Amy L. Herzog

Verifying information flow goals in security-enhanced Linux

In this paper, we present a systematic way to determine the information flow security goals achieved by systems running a secure O/S, specifically systems running Security-Enhanced Linux. A formalization of the access control mechanism of the SELinux security server, together with a labeled transition system representing an SELinux configuration, provides our framework. Information flow security goal statements expressed in linear temporal logic provide a clear description of the objectives that SELinux is intended to achieve. We use model checking to determine whether security goals hold in a given system. These formal models combined with appropriate algorithms have led to automated tools for the verification of security properties in an SELinux system. Our approach has been used in other security management contexts over the past decade, under the name rigorous automated security management.

Rigorous automated network security management

Achieving a security goal in a networked system requires the cooperation of a variety of devices, each device potentially requiring a different configuration. Many information security problems may be solved with appropriate models of these devices and their interactions, giving a systematic way to handle the complexity of real situations.We present an approach, rigorous automated network security management, that front-loads formal modeling and analysis before problem solving, thereby providing easy-to-run tools with rigorously justified results. With this approach, we model the network and a class of practically important security goals. The models derived suggest algorithms that, given system configuration information, determine the security goals satisfied by the system. The modeling provides rigorous justification for the algorithms, which may then be implemented as ordinary computer programs requiring no formal methods training to operate.We have applied this approach to several problems. In this paper we describe two: distributed packet filtering and the use of IP security (IPsec) gateways. We also describe how to piece together the two separate solutions to these problems, jointly enforcing packet filtering as well as IPsec authentication and confidentiality on a single network.

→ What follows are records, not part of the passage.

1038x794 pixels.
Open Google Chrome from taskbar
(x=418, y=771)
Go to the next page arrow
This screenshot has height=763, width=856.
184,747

Principles of remote attestation

Remote attestation is the activity of making a claim about properties of a target by supplying evidence to an appraiser over a network. We identify five central principles to guide development of attestation systems. We argue that (i) attestation must be able to deliver temporally fresh evidence; (ii) comprehensive information about the target should be accessible; (iii) the target, or its owner, should be able to constrain disclosure of information about the target; (iv) attestation claims should have explicit semantics to allow decisions to be derived from several claims; and (v) the underlying attestation mechanism must be trustworthy. We illustrate how to acquire evidence from a running system, and how to transport it via protocols to remote appraisers. We propose an architecture for attestation guided by these principles. Virtualized platforms, which are increasingly well supported on stock hardware, provide a natural basis for our attestation architecture.

New Results for Timing-Based Attestation

In this paper we present a comprehensive timing-based attestation system suitable for typical enterprise use, and evidence of that systems performance. This system, similar to Pioneer [20] but built with relaxed assumptions, successfully detects attacks on code integrity over 10 links of an enterprise network, despite an average of just 1.7% time overhead for the attacker. We also present the first implementation and evaluation of a Trusted Platform Module (TPM) hardware timing-based attestation protocol. We describe the design and results of a set of experiments showing the effectiveness of our timing-based system, thereby providing further evidence of the practicality of timing-based attestation in real-world settings. While system measurement itself is a worthwhile goal, and timing-based attestation systems can provide measurements that are equally as trustworthy as hardware-based attestation systems, we feel that Time Of Check, Time Of Use (TOCTOU) attacks have not received appropriate attention in the literature. To address this topic, we present the three conditions required to execute such an attack, and how past attacks and defenses relate to these conditions.

Authentication and Confidentiality via IPSEC

The IP security protocols (IPsec) may be used via security gateways that apply cryptographic operations to provide security services to datagrams, and this mode of use is supported by an increasing number of commercial products. In this paper, we formalize the types of authentication and confidentiality goal that IPsec is capable of achieving, and we provide criteria that entail that a network with particular IPsec processing achieves its security goals.